Йосип подумал, что Андрею теперь едва ли пригодятся его вещи — почтовые сумки, форменный
С другой стороны, писать заявление на человека, когда он, вполне возможно, лежит в коме, бессердечно.
Весь компромат — вскрытые письма и купюру — он оставит у себя; Андрей выйдет из больницы, и тогда можно будет подумать, как быть дальше.
Йосип подлил воды в миску и погладил Лайку по голове.
— Завтра вернусь, — пообещал он. — Ты тут вообще ни при чем.
Положив узкую морду на край корзинки, она вытаращила на него глаза, глядя, как он уходит. Жизнь у Лайки — сплошной стресс.

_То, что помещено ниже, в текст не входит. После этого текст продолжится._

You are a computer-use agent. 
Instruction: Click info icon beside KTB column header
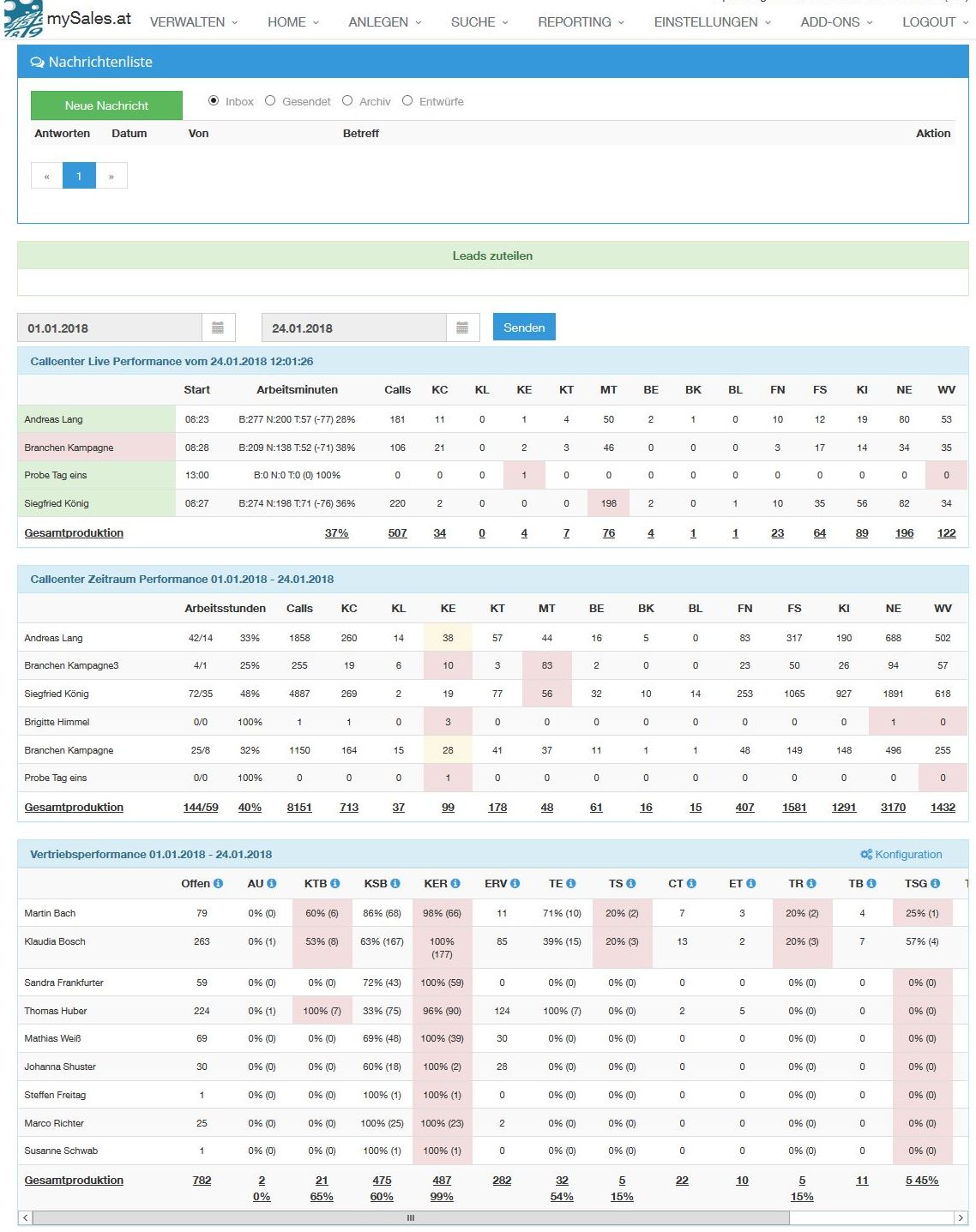[x=335, y=883]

У Марио серьезная работа и большая семья, поэтому Лайку каждый день выгуливал Йосип. Когда банки с лососем закончились, он пополнил запасы. Псину приходилось держать на поводке, потому что собачником он был никудышным и переживал, как бы она не сбежала. Нехватка движения для уиппета сродни наказанию, поэтому, когда новый хозяин смотрел вниз, она тут же трусила на другую сторону. Собака его боится — это очевидно, хоть и непонятно почему.
В свой выходной Йосип решил прогуляться с Лайкой аж до самого бетонного блока на Миклоша Зриньи. Неделей ранее вместо требуемых денег он оставил под камнем записку, в которой просил об отсрочке. На удивление, записка так и лежала нетронутая. Йосип растерялся. А что, если шантажист нарочно оставил ее в знак отказа? Во всяком случае, никаких шагов негодяй не предпринял — жена Йосипа по-прежнему бранилась и распекала мужа, но не так, как могла бы, если бы знала о любовнице.

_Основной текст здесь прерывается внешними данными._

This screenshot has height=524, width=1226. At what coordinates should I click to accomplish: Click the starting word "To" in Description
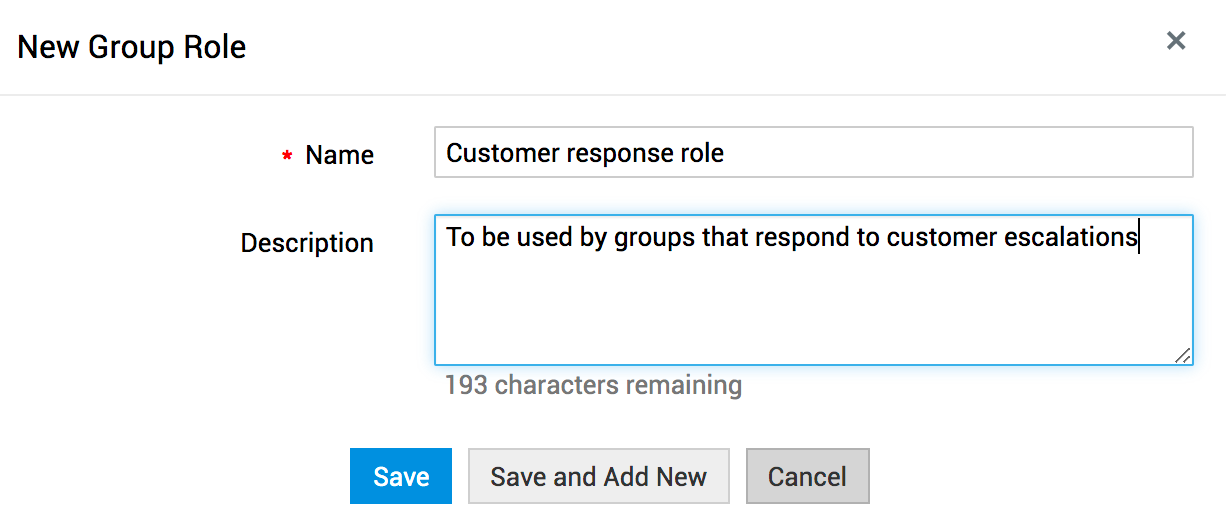(460, 237)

Когда Йосип на несколько дней исчезал из дома, она всякий раз камня на камне не оставляла от его объяснений. Турнир по шахматам, железнодорожные курсы, поездка в клинику с артрозом? В ее картине мира все незыблемо. Если мужа нет дома, значит, он ей изменяет. И точка.
Придумывая самые разные города, Йосип никогда не упоминал Загреб — само название для него было свято; впрочем, никакого смысла в подобной скрытности не имелось — он прекрасно знал, что жена не в состоянии что-либо предпринять. Почти безграмотная, она практически не выходила из дому, разве что в аптеку на углу, а соседки давно ее сторонились. Полная неспособность жены взаимодействовать с реальностью, от которой он так страдал, в то же время гарантировала ему полную безнаказанность.

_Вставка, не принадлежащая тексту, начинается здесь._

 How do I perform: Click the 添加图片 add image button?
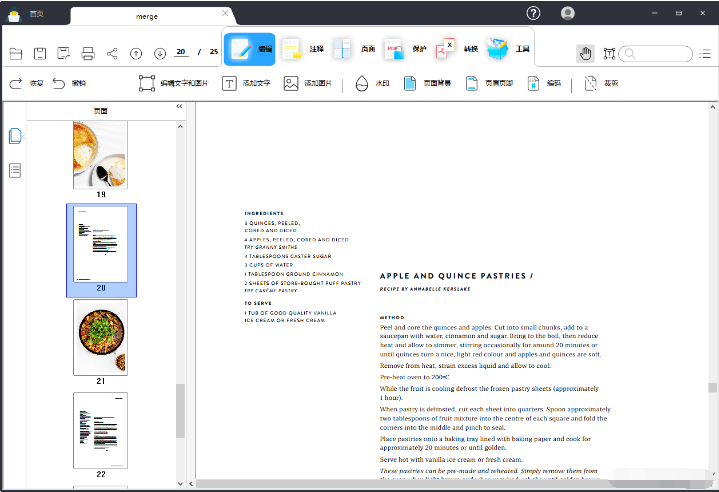click(x=308, y=84)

Воспользовавшись паузой, Лайка присела сделать свои дела. Она снова смотрела на него, вылупив испуганные глаза, и из-за требуемого напряжения выпячивала их еще сильнее. Собака никогда не поворачивалась к нему спиной, будто боялась, что он причинит ей вред.
— Умница, — похвалил Йосип и огляделся, не торопясь вытаскивать из внутреннего кармана конверт с деньгами. Пришлось поменять купюру в пятьдесят фунтов. Вокруг никого, стрекочут сверчки, югославский флаг на флагштоке крепости обвис, море неподвижное и лишь кое-где морщинится от легкого, не долетающего до суши бриза.
Йосип приподнял блок и забрал свою записку, положив на ее место конверт с деньгами.
— Ну вот, — обратился он к собаке. — Избавились от него хоть на время.
Лайка мотнула повисшим хвостом, даже не удосужившись вильнуть как полагается.